Measuring just over 1 square inch, the device utilizes advanced machine-learning algorithms to translate muscle movements in the larynx into audible speech with remarkable accuracy, nearing 95%.

The newly developed patch-like device consists of two main components: a self-powered sensing unit and an actuation component. The sensing unit detects and converts muscle movement signals into electrical impulses, which are then translated into speech signals by the actuation component. This seamless process is made possible by a sophisticated system of layers, including biocompatible silicone compound and magnetic induction layers.
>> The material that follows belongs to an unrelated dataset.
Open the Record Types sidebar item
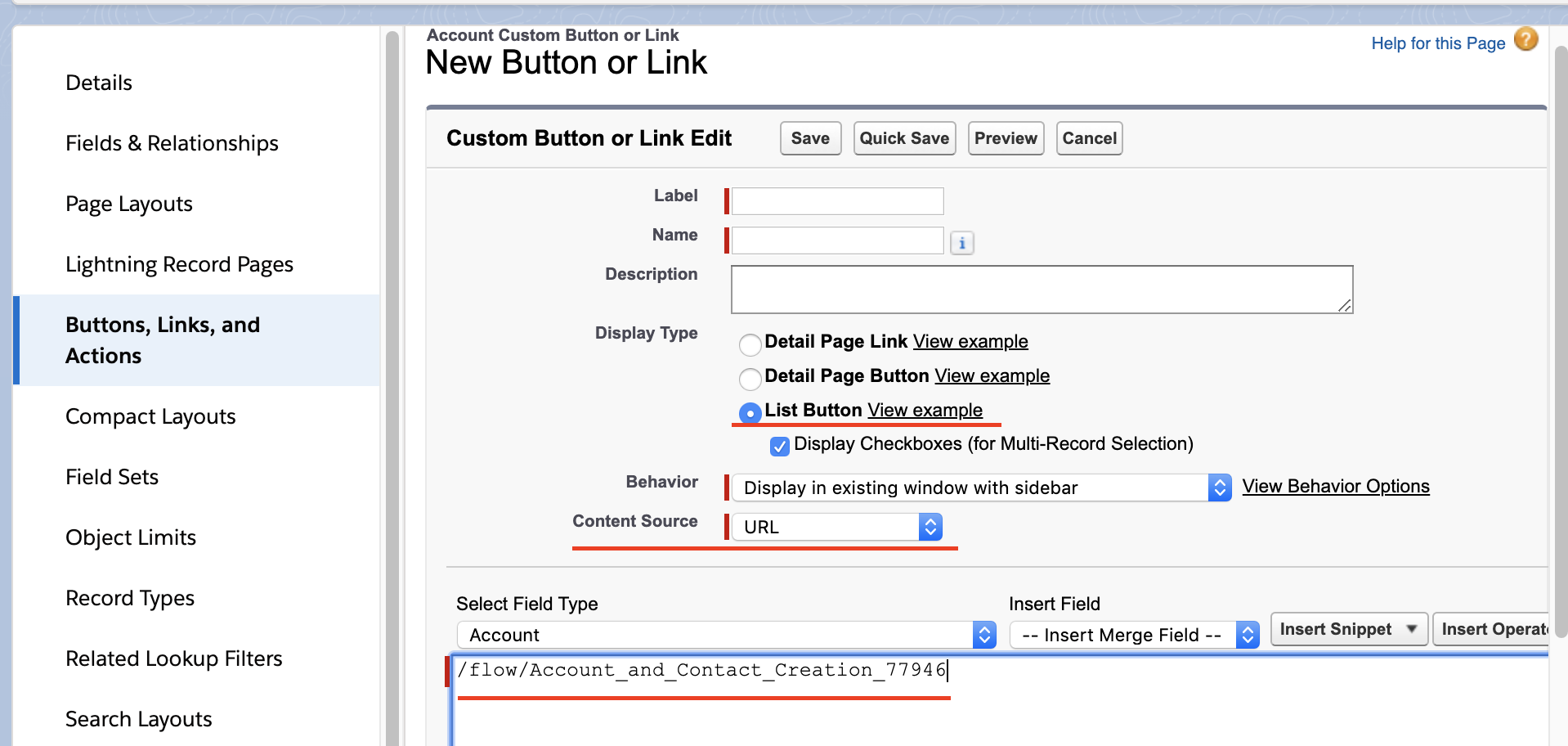This screenshot has height=746, width=1568. [130, 598]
At just 0.06 inches thick and weighing approximately 7 grams, the device is lightweight and unobtrusive. It adheres easily to the throat using double-sided biocompatible tape and can be reused by reapplying the tape as needed. This non-invasive solution offers a significant improvement over existing options, such as handheld electro-larynx devices, which can be cumbersome and uncomfortable.

The device’s effectiveness was demonstrated through experiments on healthy adults, where it achieved an impressive prediction accuracy of 94.68%. Participants were able to pronounce sentences with their voices amplified by the device’s actuation component, showcasing its ability to recognize and reproduce speech based on laryngeal movement signals.

Moving forward, the research team aims to expand the device’s vocabulary through further machine learning advancements and conduct trials with individuals suffering from speech disorders. This ongoing research holds the potential to revolutionize communication for countless individuals worldwide.